Wahlgetöse: Macron glaubt plötzlich an "die Kraft des Dialogs" mit Putin

Frankreichs Präsident Emmanuel Macron möchte den Dialog mit seinem russischen Amtskollegen Wladimir Putin fortsetzen, erklärte er in einem Podcast für Génération Do It Yourself. Die Audioaufnahme wurde auf dem Youtube-Kanal des Podcast-Hosts Mathieu Stéphanie veröffentlicht. Macron wörtlich:

"Ich glaube an die Kraft des Dialogs, und ich würde den Dialog mit Wladimir Putin fortsetzen."

Auf die Frage, ob es in den vergangenen Monaten zu Kontakten zwischen der französischen und der russischen Führung gekommen sei, äußerte sich Macron wie folgt:

"In den vergangenen Monaten hat es keinen Dialog gegeben, aber ich schließe ein Gespräch über das eine oder andere Thema nicht aus."  

Macron führte aus, dass er mit dem russischen Staatschef insbesondere das Thema Atomkraftwerke besprechen würde, ohne jedoch eine genauere Erläuterung abzugeben, was er damit meint. 

Igor Schatrow, der Leiter des Expertenrates der Stiftung für strategische Entwicklung, sagte in einem Beitrag für Radio Sputnik, dass Macron diese Worte nur zu einem Zweck gesagt habe, und zwar, um seine Autorität in den Augen der französischen Wähler zu stärken: 

"Europäische Oberhäupter haben an Autorität verloren. Es ist nicht zu übersehen, dass etwas Verrücktes vor sich geht."

Selbst der jüngste Terroranschlag in Sewastopol – ganz gleich, wie sehr der Westen seinen Informationsraum verschließe –, die Wahrheit komme durch, betont Schatrow. Die Bürger der europäischen Länder seien von der Haltung ihrer Politiker überrascht.

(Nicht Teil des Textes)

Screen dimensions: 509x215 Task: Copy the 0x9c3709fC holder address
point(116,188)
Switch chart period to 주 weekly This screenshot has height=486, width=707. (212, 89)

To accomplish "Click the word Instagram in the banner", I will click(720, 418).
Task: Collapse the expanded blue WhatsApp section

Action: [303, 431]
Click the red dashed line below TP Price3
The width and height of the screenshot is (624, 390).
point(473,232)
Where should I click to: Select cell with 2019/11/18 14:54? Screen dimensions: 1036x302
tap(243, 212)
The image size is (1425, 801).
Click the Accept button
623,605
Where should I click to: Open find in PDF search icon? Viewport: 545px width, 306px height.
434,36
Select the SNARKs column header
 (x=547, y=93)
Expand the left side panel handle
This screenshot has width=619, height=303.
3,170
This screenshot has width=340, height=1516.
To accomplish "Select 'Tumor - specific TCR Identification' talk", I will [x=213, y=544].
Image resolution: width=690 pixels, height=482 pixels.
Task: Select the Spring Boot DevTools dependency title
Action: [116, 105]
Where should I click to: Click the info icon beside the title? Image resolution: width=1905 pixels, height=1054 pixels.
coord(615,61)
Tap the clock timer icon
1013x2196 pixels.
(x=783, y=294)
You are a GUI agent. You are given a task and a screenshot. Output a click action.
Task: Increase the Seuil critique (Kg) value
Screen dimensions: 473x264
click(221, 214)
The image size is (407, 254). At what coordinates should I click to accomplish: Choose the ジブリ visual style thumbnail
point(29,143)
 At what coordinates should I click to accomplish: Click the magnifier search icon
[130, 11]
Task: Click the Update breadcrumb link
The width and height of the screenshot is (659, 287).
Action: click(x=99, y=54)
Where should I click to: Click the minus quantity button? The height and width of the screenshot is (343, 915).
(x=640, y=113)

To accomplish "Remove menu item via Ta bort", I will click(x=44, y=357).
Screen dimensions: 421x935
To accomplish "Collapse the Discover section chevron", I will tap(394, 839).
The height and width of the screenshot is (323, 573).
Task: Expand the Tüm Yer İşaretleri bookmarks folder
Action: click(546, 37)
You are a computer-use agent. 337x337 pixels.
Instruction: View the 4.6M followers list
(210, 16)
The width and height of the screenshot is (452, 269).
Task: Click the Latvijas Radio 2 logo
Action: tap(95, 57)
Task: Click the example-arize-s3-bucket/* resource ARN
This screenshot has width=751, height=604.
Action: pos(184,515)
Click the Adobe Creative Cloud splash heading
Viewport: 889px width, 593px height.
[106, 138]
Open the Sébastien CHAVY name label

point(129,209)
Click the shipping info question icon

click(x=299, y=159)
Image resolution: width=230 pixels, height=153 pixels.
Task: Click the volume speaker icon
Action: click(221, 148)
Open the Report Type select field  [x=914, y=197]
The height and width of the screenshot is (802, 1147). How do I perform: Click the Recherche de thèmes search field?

Seit Beginn seiner politischen Karriere habe Macron versucht, Frankreichs Image als ein Diplomat Europas, als Chefunterhändler, wiederherzustellen, was es ihm ermöglichen würde, im Wettbewerb mit Deutschland zu gewinnen, so Schatrow. Allerdings überraschten die Worte des französischen Präsidenten über Atomkraftwerke, fuhr der Experte fort:

"Es ist wie eine Andeutung: Seht her, wir scheinen über Putin zu sprechen, aber eigentlich sprechen wir über Frankreich, über seine Größe und Macht."

Nach Ansicht von Schatrow sei es für Macron wichtig zu betonen, dass bereits jedem klar sei, was mit Deutschland geschehe, dessen Wirtschaft vor allem wegen des Fehlens der Kernenergie in dieser Phase rückläufig sei. Und Frankreich habe die Kernkraft behalten. Gleichzeitig sei Russland führend in der weltweiten Atomindustrie.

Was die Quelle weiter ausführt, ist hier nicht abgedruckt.